* Work instructions *
a: Reproduce the portion of the LC/MS/MS passage starting with "Increased throughput in" and going on through "without sacrificing sensitivity.".
b: According to the LC/MS/MS passage, what other names are used for N-in-1 studies?

* Source text *
- - - - -

Increased throughput in drug development laboratories can be obtained using the API 3000 LC/MS/MS System for N-in-1 experiments. Patented LINAC collision cell technology plays a key role in maximizing throughput by enabling faster scan times without sacrificing sensitivity.
A significant area in which LC/MS/MS has made an important impact is in N-in-1 studies (also referred to as cassette dosing or cocktail dosing) typically performed in pre-clinical pharmaceutical analyses. In these studies, several new chemical entities (NCEs) are administered simultaneously to a single animal, and their pharmacokinetic (PK) behavior is subsequently characterized. The advantages of cassette dosing include higher throughput of NCEs and fewer numbers of animals used. This results in overall greater screening efficiency and faster data attainment. However, combined drug interactions are always a concern in multiple dosing studies since you may obtain potentially misleading PK results. One remedy is to decrease the individual dose of each NCE. This alternative is made possible by the sensitivity and specificity of LC/MS/MS techniques.

- - - - -

* Stored data *
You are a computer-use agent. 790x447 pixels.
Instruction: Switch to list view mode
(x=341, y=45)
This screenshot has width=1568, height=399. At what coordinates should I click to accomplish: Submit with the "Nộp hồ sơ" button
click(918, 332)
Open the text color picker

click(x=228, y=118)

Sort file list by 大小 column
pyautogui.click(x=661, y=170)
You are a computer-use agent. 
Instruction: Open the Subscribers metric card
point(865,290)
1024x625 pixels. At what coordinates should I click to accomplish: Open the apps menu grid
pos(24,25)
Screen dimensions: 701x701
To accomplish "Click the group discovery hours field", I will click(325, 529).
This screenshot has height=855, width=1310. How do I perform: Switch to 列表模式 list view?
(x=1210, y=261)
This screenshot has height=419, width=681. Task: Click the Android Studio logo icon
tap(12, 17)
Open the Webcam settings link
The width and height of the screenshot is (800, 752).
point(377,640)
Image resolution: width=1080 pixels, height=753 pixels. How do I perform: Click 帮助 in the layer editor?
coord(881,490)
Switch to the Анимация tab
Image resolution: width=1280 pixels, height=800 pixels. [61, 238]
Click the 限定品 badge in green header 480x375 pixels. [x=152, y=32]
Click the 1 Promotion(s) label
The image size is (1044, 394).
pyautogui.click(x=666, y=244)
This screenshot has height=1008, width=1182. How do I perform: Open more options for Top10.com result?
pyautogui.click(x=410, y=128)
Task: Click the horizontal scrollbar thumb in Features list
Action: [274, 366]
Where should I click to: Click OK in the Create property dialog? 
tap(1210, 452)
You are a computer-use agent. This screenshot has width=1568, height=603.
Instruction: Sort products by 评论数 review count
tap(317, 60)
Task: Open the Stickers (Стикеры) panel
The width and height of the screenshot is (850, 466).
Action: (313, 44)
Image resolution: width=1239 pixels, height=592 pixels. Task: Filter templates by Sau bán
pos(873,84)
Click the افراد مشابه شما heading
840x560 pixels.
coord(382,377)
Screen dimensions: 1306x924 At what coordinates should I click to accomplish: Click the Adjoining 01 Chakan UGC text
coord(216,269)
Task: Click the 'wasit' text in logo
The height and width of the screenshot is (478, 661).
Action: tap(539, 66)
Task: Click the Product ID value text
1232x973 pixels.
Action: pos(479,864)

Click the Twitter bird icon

- - - - -

* Exercise responses *
a:
Increased throughput in drug development laboratories can be obtained using the API 3000 LC/MS/MS System for N-in-1 experiments. Patented LINAC collision cell technology plays a key role in maximizing throughput by enabling faster scan times without sacrificing sensitivity.

b: Cassette dosing or cocktail dosing.